What are the High Altitude Illnesses
HAPE High Altitude Pulmonary Edema caused by rapid ascent to above 8000 feet. May occur in recreational hikers and skiers who sleep at altitudes at or above 8000 feet, especially if heavy physical exertion is part of the mix. This illness is a result of poor acclimatization and occurs in younger people more often, incidence is less than .4% in persons over 21 and as high as 6% in those younger (Forgey, Wilderness Medicine 4th Edition, GLOBE PEQUOT PRESS, Pp. 196-197).
Symptoms: shortness of breath, cough, rapid heart rate, weakness, headache progressing to bloody sputum, fever, chest congestion, chest pain. Symptoms may get worse, progress at night. Respiratory rates over 20 per minute is a medical emergency and requires immediate evacuation to lower altitude and medical intervention to prevent coma and death.
HACE High Altitude Cerebral Edema rarer, but more dangerous that HAPE, this altitude illness may occur as low as 8000 feet, but is more common above 11,500 feet.

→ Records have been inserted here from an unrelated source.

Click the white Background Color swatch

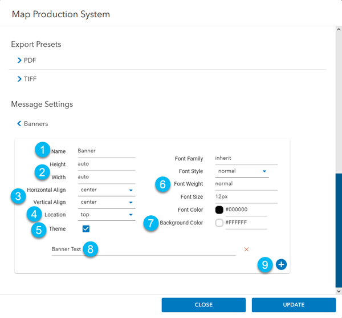coord(219,223)
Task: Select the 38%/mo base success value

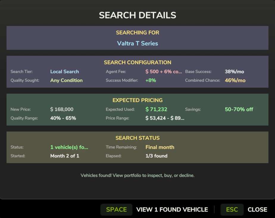Action: pyautogui.click(x=234, y=72)
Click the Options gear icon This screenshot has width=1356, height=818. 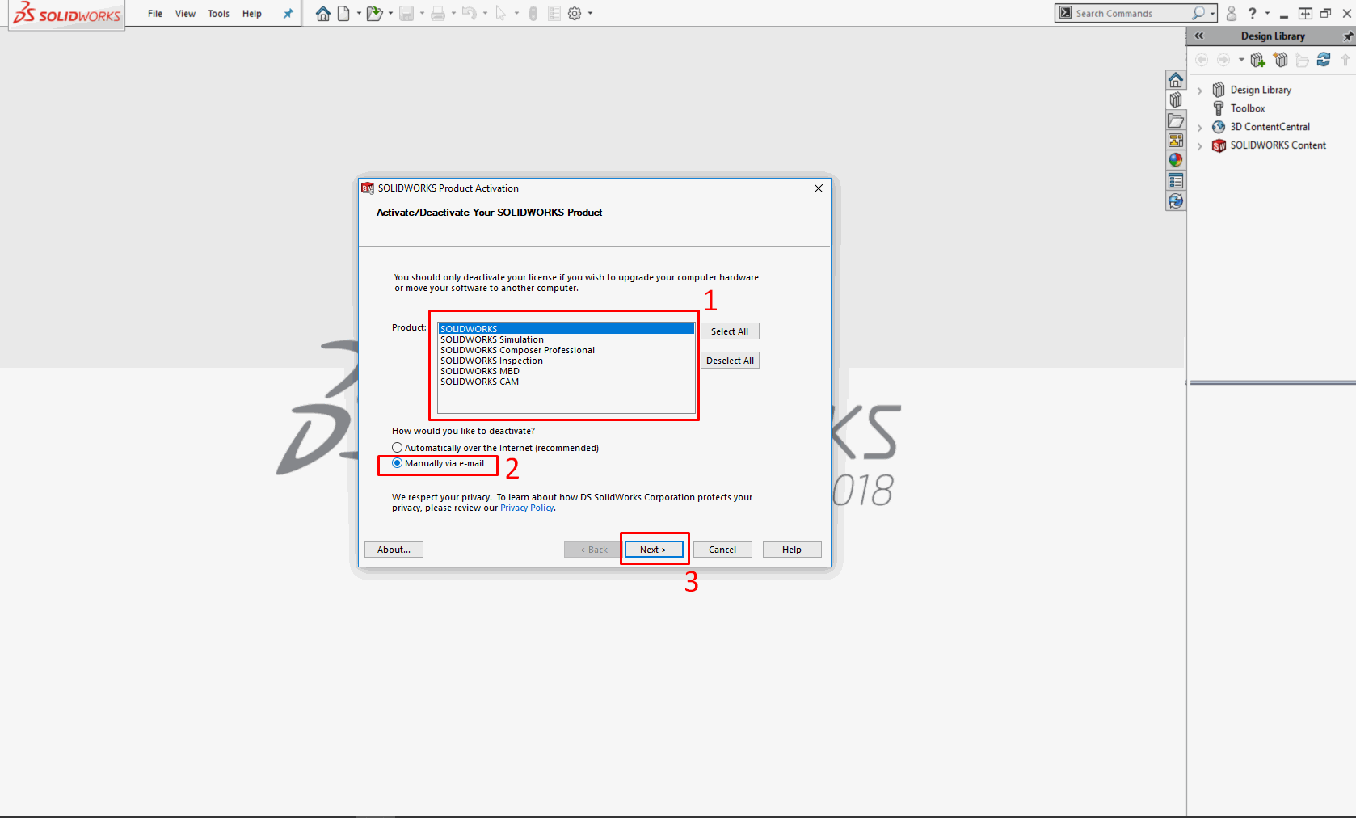(575, 14)
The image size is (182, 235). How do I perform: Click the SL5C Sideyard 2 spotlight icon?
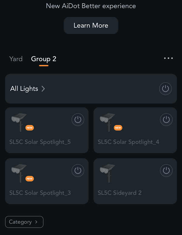tap(107, 173)
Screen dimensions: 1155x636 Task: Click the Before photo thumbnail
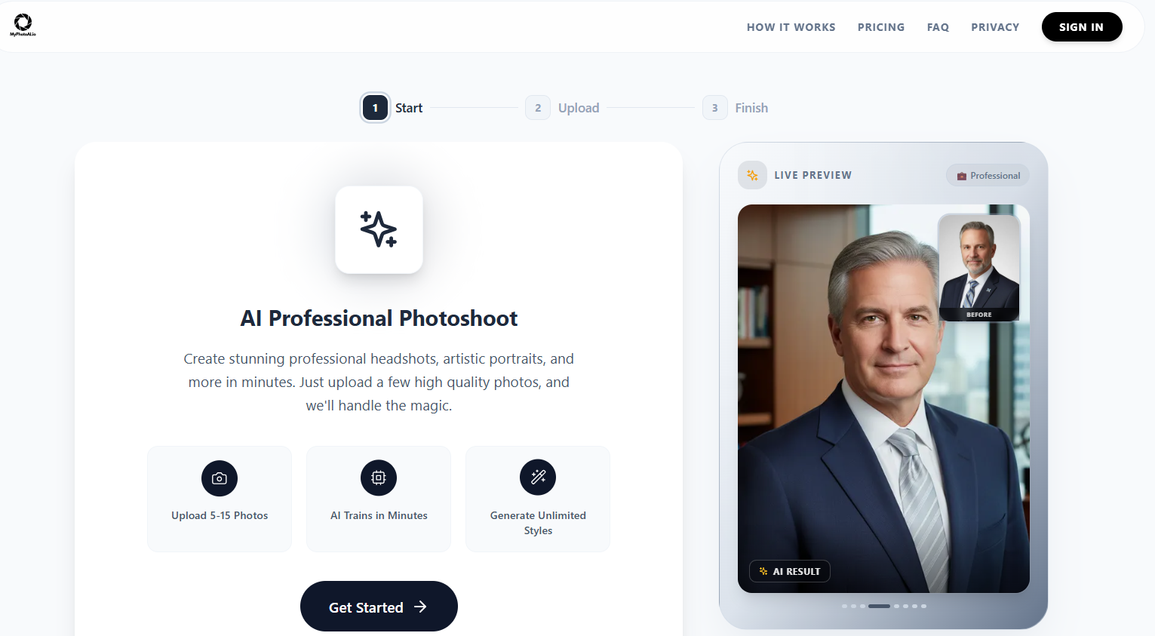979,268
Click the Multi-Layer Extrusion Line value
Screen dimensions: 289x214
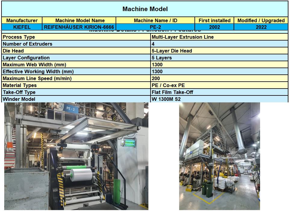click(x=219, y=37)
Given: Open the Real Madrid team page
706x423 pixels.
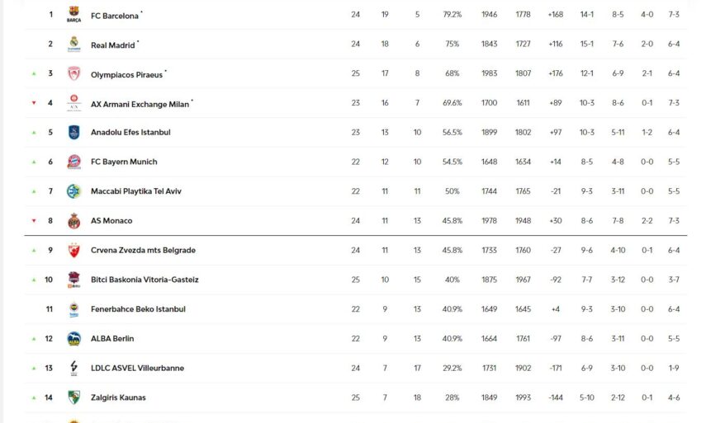Looking at the screenshot, I should click(x=112, y=45).
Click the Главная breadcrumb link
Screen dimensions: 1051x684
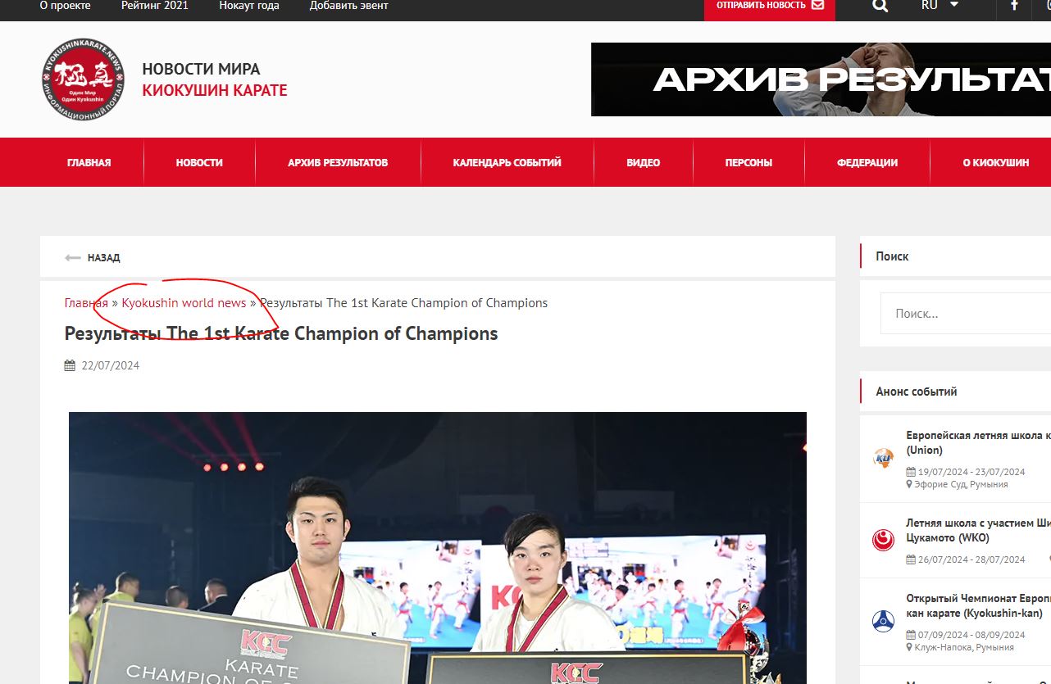click(x=86, y=302)
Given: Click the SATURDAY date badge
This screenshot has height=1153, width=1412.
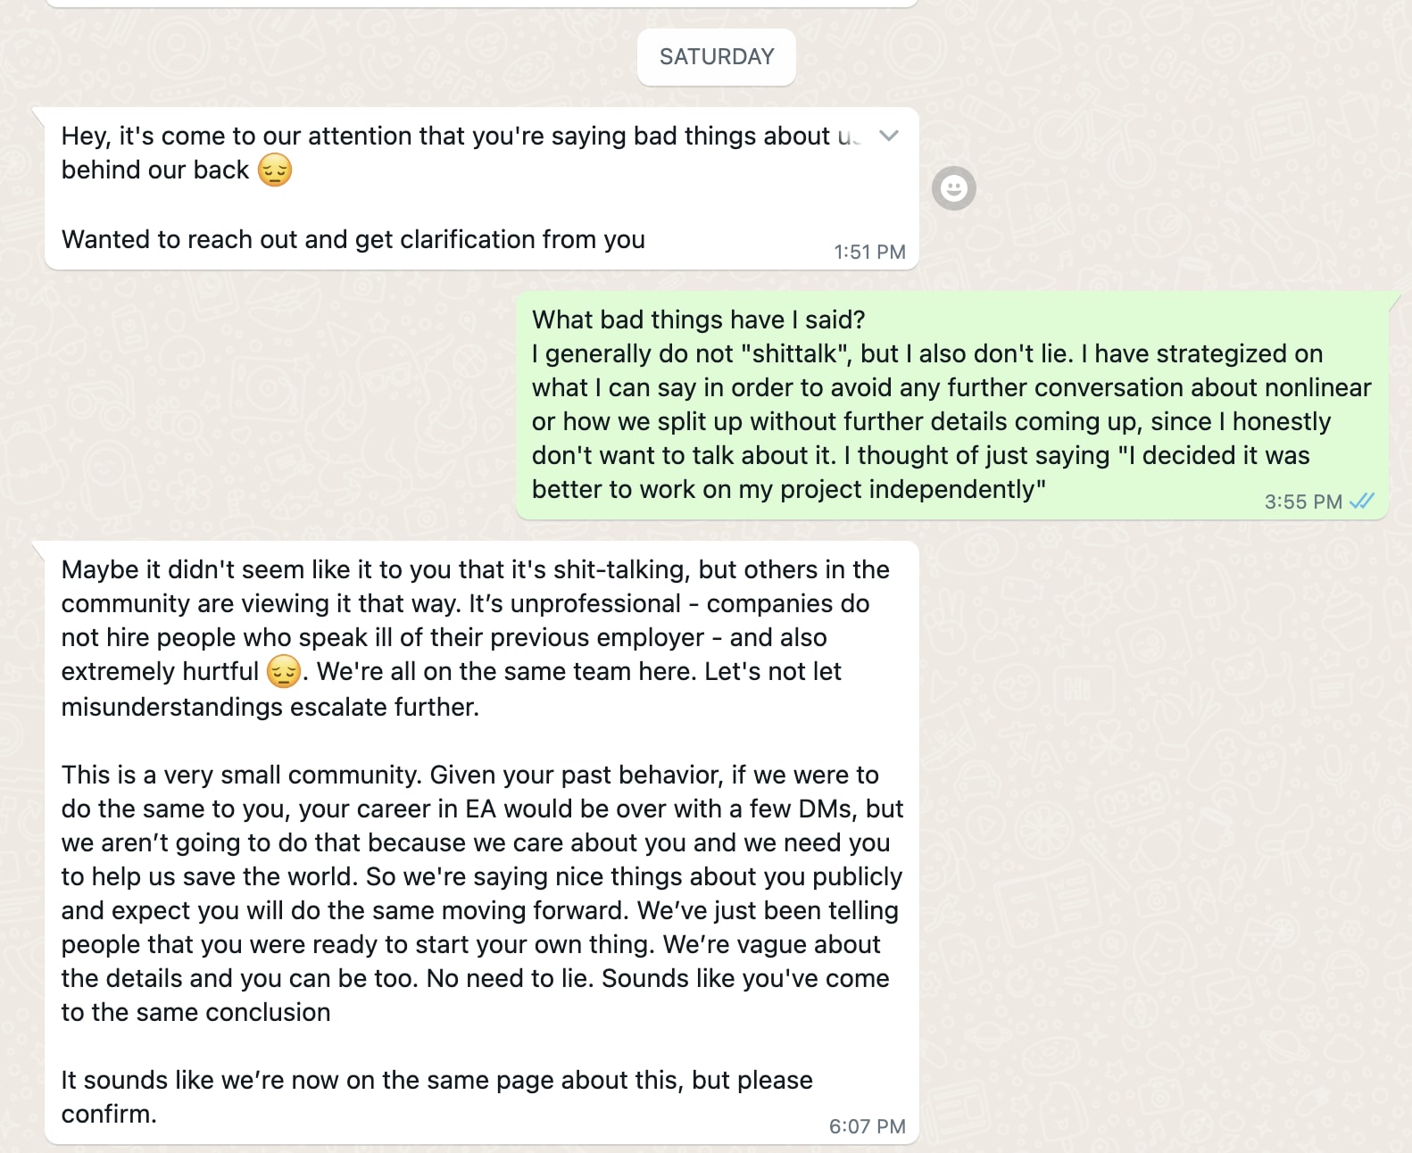Looking at the screenshot, I should pyautogui.click(x=716, y=57).
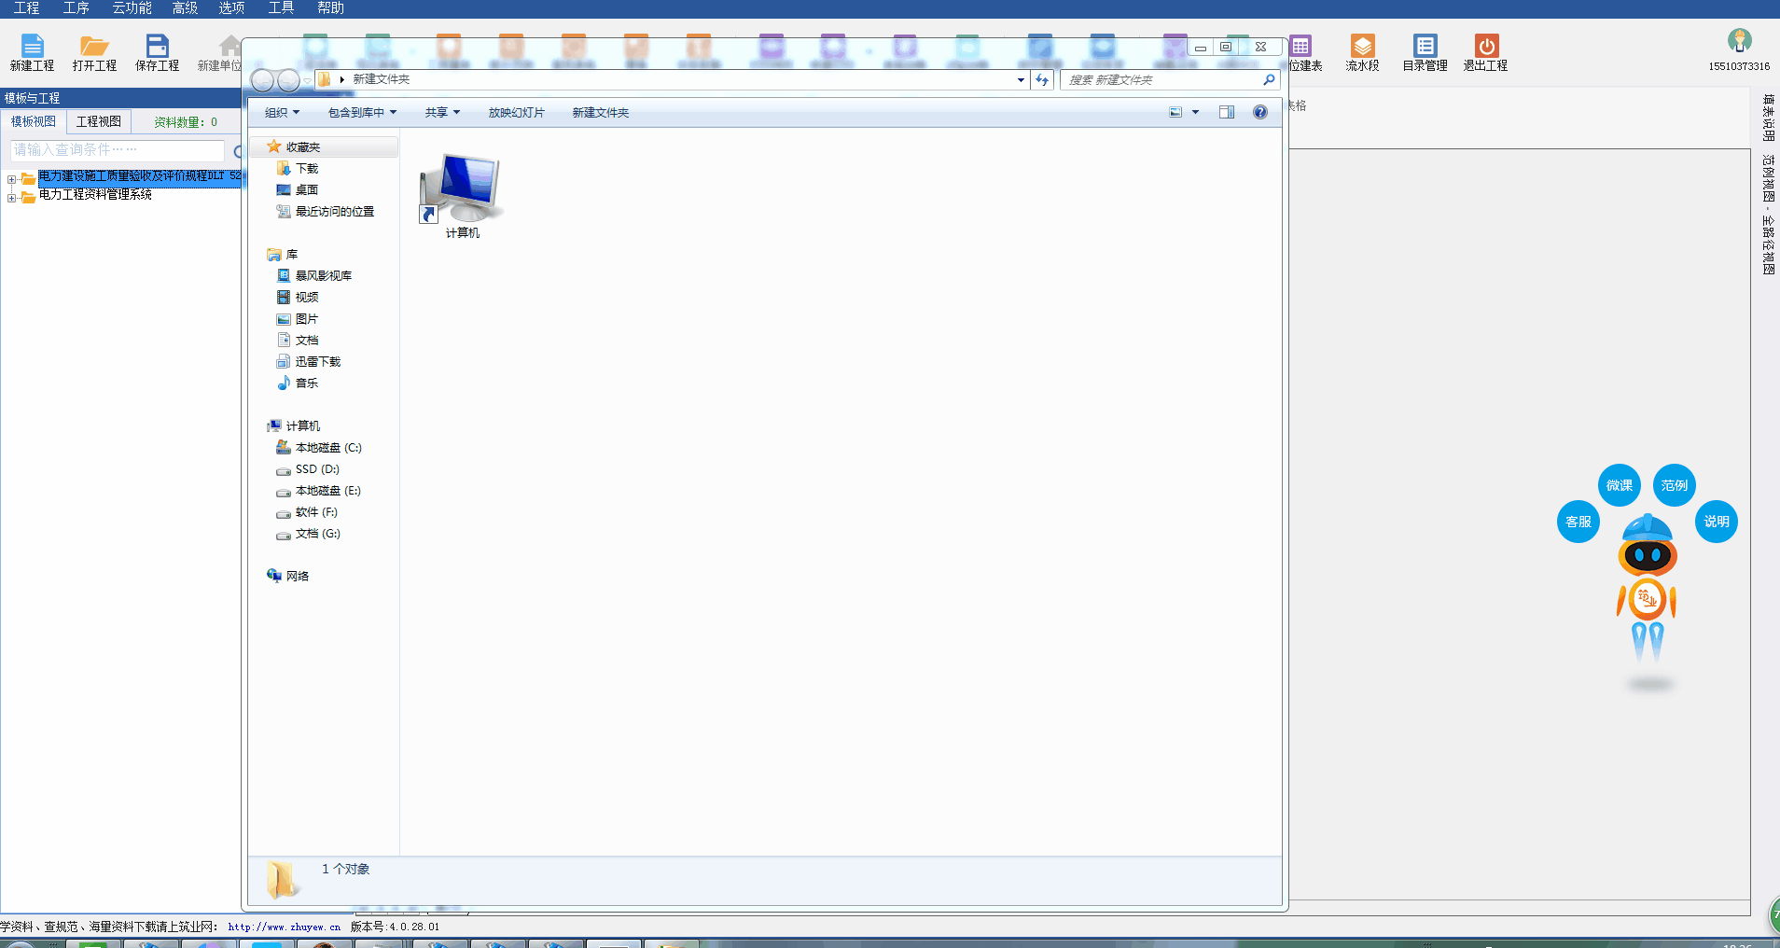
Task: Switch to the 工程视图 tab
Action: pyautogui.click(x=99, y=121)
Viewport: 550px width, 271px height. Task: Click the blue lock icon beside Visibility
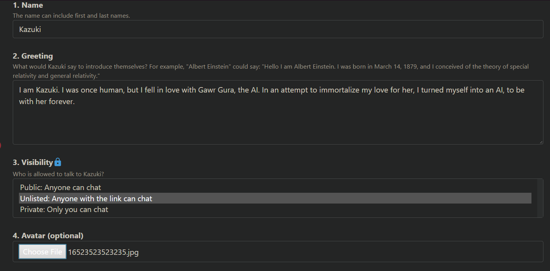tap(58, 162)
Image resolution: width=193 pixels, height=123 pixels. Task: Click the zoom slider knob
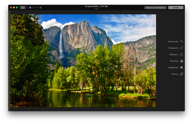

Symptoms: severe headache, confusion, aberrant emotional behavior, unstable gait, poor dexterity, loss of vision, muscle paralysis in face. Requires immediate descent. Re- pressurization in a Gamow Bag if available. May cause death after restless sleep, coma.
AMS Acute Mountain Sickness may be common if the person is not acclimatized. Rare at altitudes from 5000 to 6500 feet, is fairly common to the unfit above 10,000 feet.
Symptoms: May overlap symptoms of other altitude illnesses such as: headache, nausea, shortness of breath, weakness, poor or disturbed sleep. Symptoms may lead to irregular or periodic breathing called Cheyne-Stokes breathing, but this is not always the case. Prevention and treatment is gradual descent to lower altitudes. Diamox (acetazolamide) may be taken prophylactically 12 hours before the ascent and for up to 5 days there after.
Wrap up: There are other altitude illnesses beyond the scope of this paper. Any unusual medical problems or symptoms such as retinal blood vessel hemorrhages, swelling of the face, arms, legs...also flatulence, dehydration, hypothermia require attention, if symptoms persist return to a lower altitude to prevent more serious altitude illnesses.